What needs to be taught
The Prime Minister advocates that the teaching of Maths should be a priority, although one suspects that he really means numeracy, as the ability to add up a few figures is more useful for the average person that knowing all about the calculus of the hyperbola.
However the level of debate concerning economic matters in this country makes clear that this is a subject which should be made a compulsory part of the curriculum, as even the most basic features appear to be unknown to the majority of people. There are inescapable truths, which many, particularly politicians, try to obfuscate, but nevertheless they remain true.
- the use of the term investment, instead of expenditure, conceals the fact that, while investing in a stock market issue, with a view to making a profit, is an example of the former, the government increasing the funds available to organisations such as the NHS is straightforward expenditure
- although a degree of inflation may be imported, the root cause is the devaluing of the currency, due to the government spending more than it obtains in taxes, the expedient of borrowing to cover the difference being limited, and creating a debt which, together with interest must be paid at some point
- a deficit in trade between imports and exports can be sustained for a while by attracting foreign investment, but cannot continue indefinitely
- demand exceeding supply leads to an increase in price, while supply exceeding demand leads to a fall
- the proper operation of the market allocates resources in a way that bureaucrats trying to pick winners can never do
- to attempt to protect failing industries would have led to us continuing support companies which are of no further use, such as those who once manufactured hansom cabs
- the law of diminishing returns means that taxes cannot be increased without limit, as the income generated will eventually fall
- a developed economy can only survive if it possesses effective supplies of energy, and does not try to run on wishful thinking.

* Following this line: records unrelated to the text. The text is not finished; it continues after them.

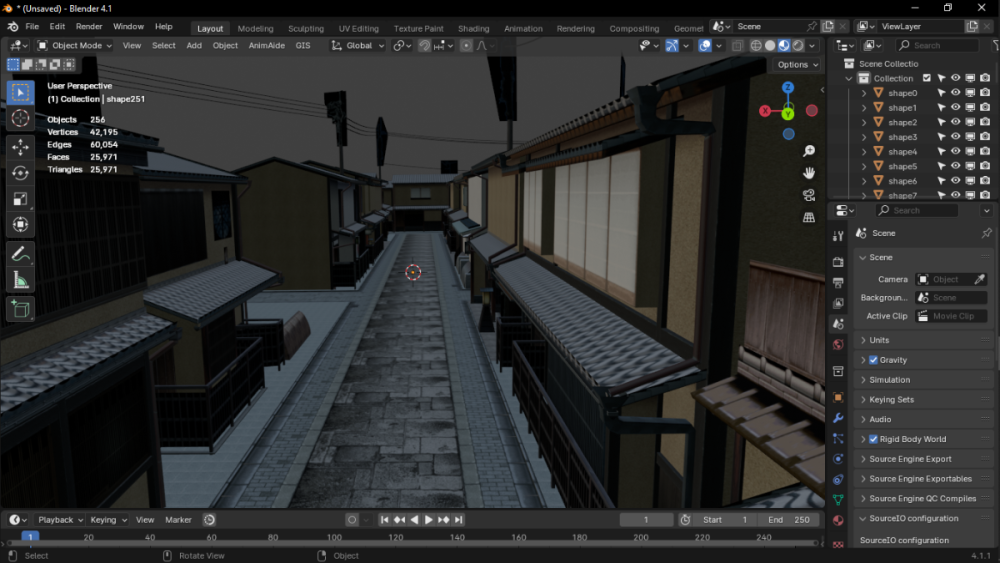Switch to the Sculpting workspace tab

pos(306,29)
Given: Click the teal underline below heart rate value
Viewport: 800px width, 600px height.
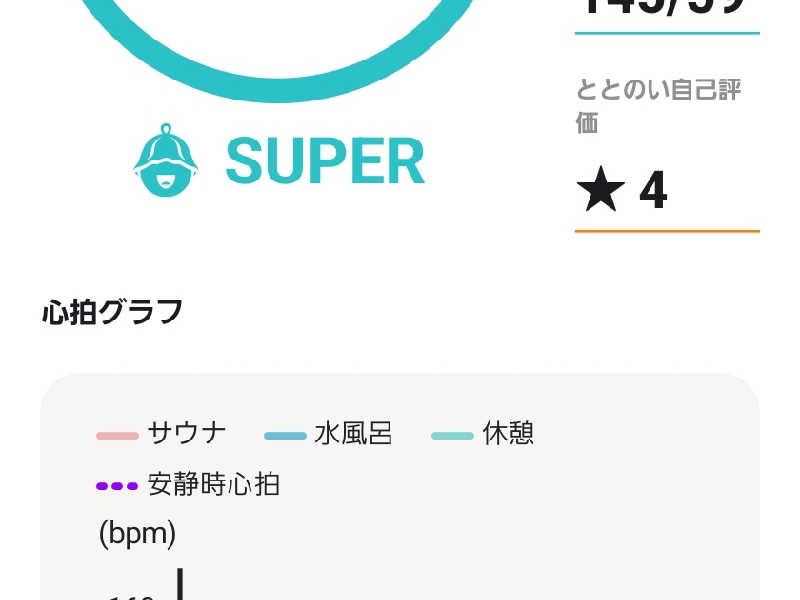Looking at the screenshot, I should [667, 33].
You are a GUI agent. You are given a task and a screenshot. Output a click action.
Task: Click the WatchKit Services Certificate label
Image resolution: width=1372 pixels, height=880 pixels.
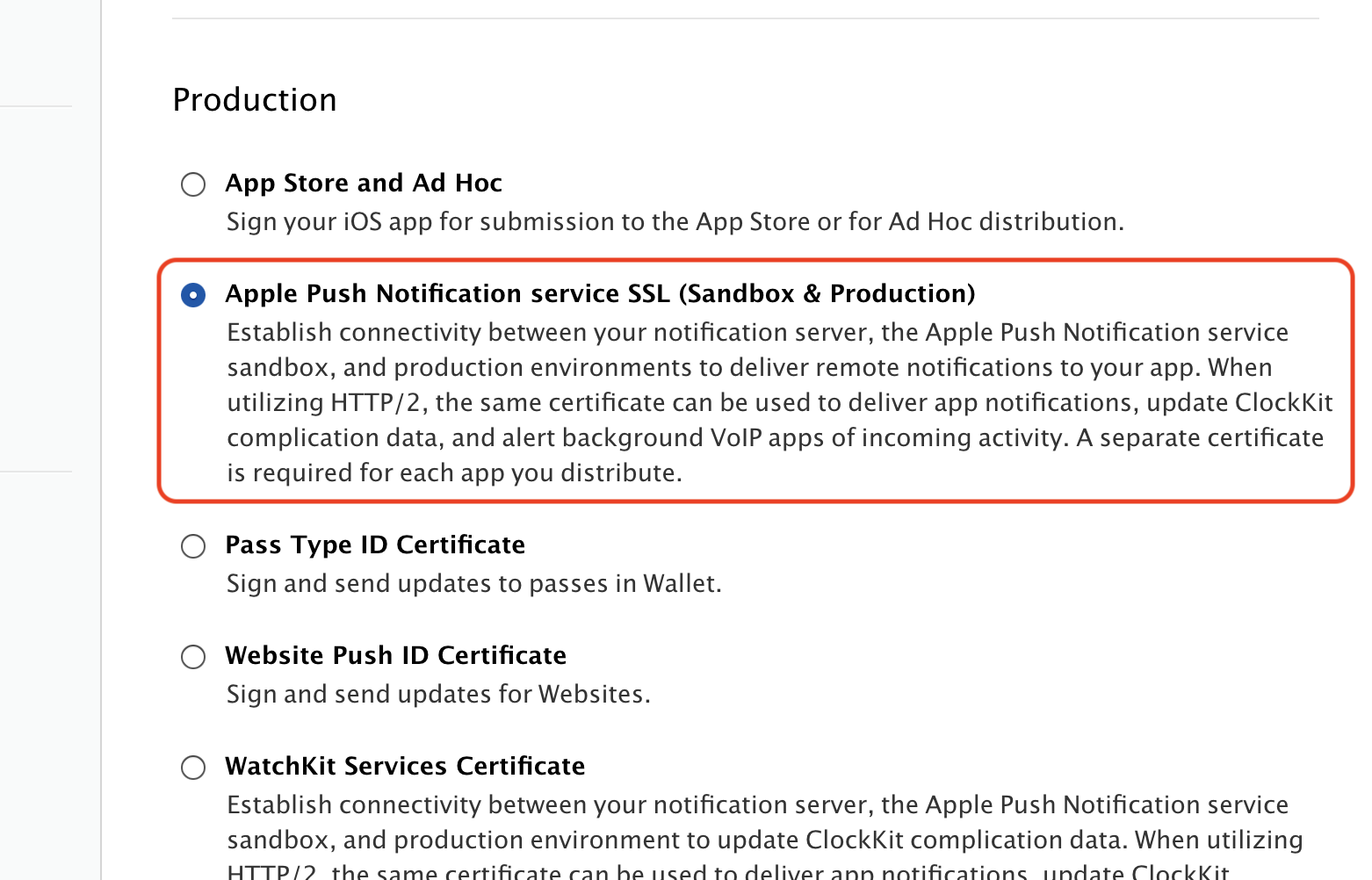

None of this means that we should not do our best to support those who are disadvantaged, but a contracting, declining economy is less able to do so, nor to finance the health service, nor to defend the nation. If we are ever to restore a stable, prosperous economy the above principles should be understood, and accepted by all reasonable people, and policies must be based upon them, not on some magic money tree, which exists only in the imagination of those who prefer for political reasons to deny reality.